Il n'est pas fréquent de rencontrer l'inventeur d'un nouveau genre, surtout en matière de bande dessinée. C'est pourtant la remarquable qualité de Joe Sacco, quadra américain atypique qui a embrassé la carrière de grand reporter, mais s'exprime au travers de dessins plutôt que de textes ou de photos.

On l'avait découvert, il y a quelques années, avec Palestine, un ouvrage dans lequel il retraçait son voyage dans les territoires occupés et donnait à comprendre la complexité de la confrontation et le pourquoi du pourrissement d'une situation qui n'a cessé, depuis, de dégénérer.

Il revient aujourd'hui sur le devant de la scène avec la publication en un seul volume de ses deux ouvrages consacrés au drame le plus épineux et le plus douloureux survenu en Europe depuis la Seconde Guerre Mondiale : la guerre en ex-Yougoslavie.

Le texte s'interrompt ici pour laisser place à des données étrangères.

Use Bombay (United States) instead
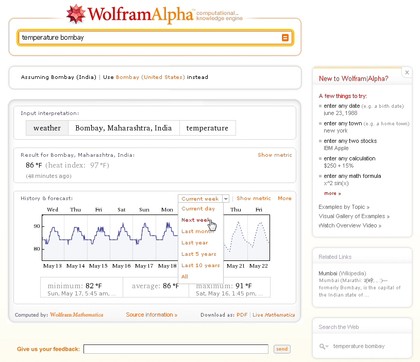420x362 pixels. pos(150,77)
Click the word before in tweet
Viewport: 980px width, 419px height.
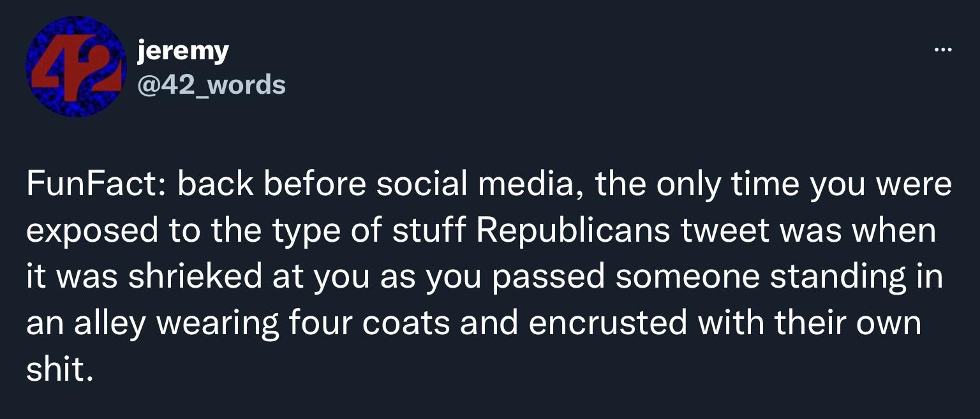(315, 185)
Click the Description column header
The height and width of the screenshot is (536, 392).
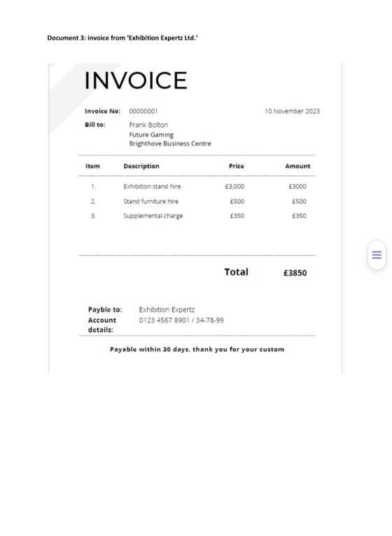click(x=141, y=166)

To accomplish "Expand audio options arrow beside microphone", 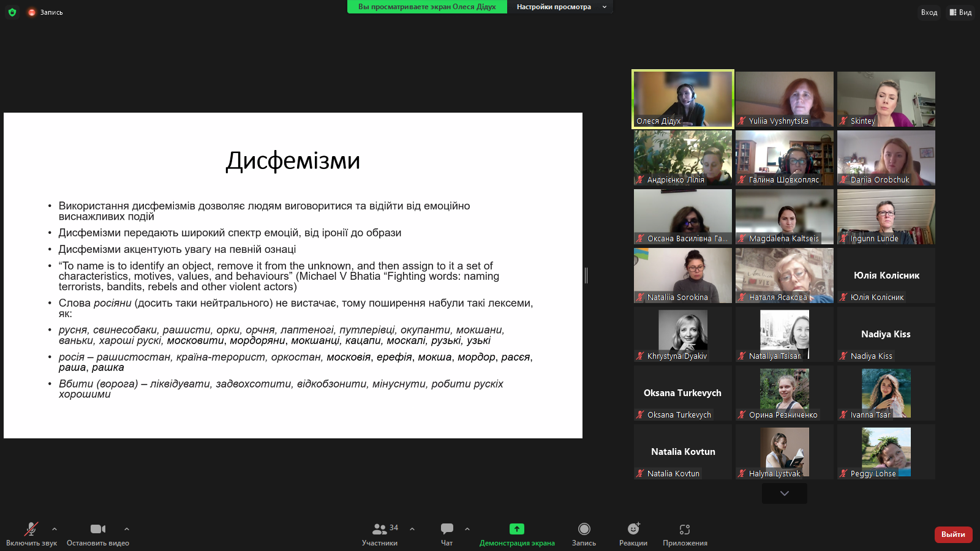I will point(55,529).
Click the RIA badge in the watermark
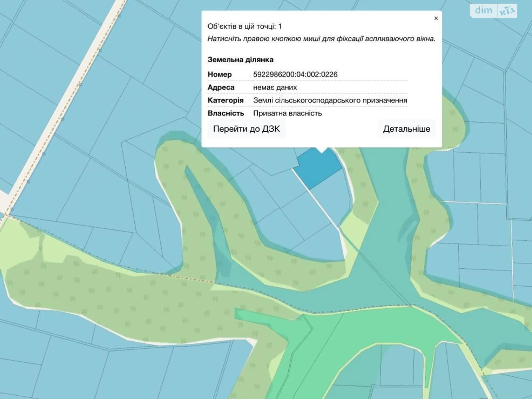 pyautogui.click(x=507, y=12)
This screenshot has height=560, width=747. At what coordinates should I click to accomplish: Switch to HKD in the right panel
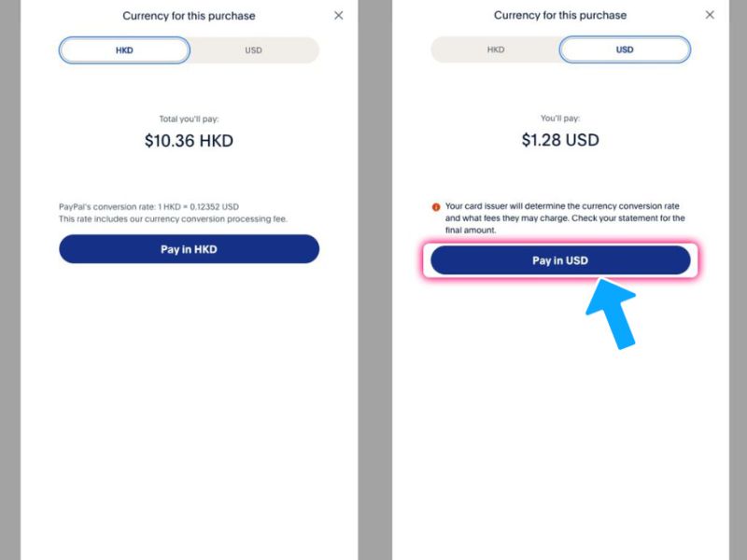[x=496, y=49]
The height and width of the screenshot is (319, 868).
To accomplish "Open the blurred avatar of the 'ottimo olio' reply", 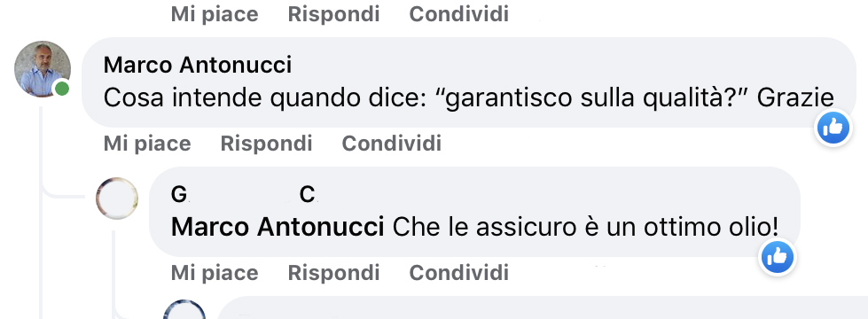I will click(117, 198).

Au début des années 90, au plus fort des exactions, Joe Sacco a passé plusieurs mois entre Sarajevo et Gorazde (enclaves musulmanes dans une Bosnie passée sous contrôle Serbe) et raconte avec précision ce qu'il a vu et vécu là-bas. Il nous présente ses amis, nous fait partager leurs histoires, leurs privations, leurs peurs, leurs morts.
Au fil de courtes histoires (toujours vraies), il se fait l'écho de ces hommes et de ces femmes qu'il a côtoyé et qui ont témoigné pour que tout le monde sache. Pour que l'on n'oublie pas.

Le résultat est d'une force stupéfiante : dessins en noir et blanc, dialogues minutieusement retranscrits, multitude de petites vignettes apportant les détails indispensables à la compréhension intime des événements… Tout concoure à plonger le lecteur au cœur du drame et à mesurer le degré d'horreur atteint durant cette période.

Dans la veine d'un Art Spiegelman qui, avec Maus, avait été le porte-parole des souvenirs d'holocauste de son grand-père, Joe Sacco se fait, lui, le porte-parole d'Edin et des autres, Bosniaques emportés par l'incroyable folie des hommes faite de guerre civile et de "purification ethnique". Indispensable.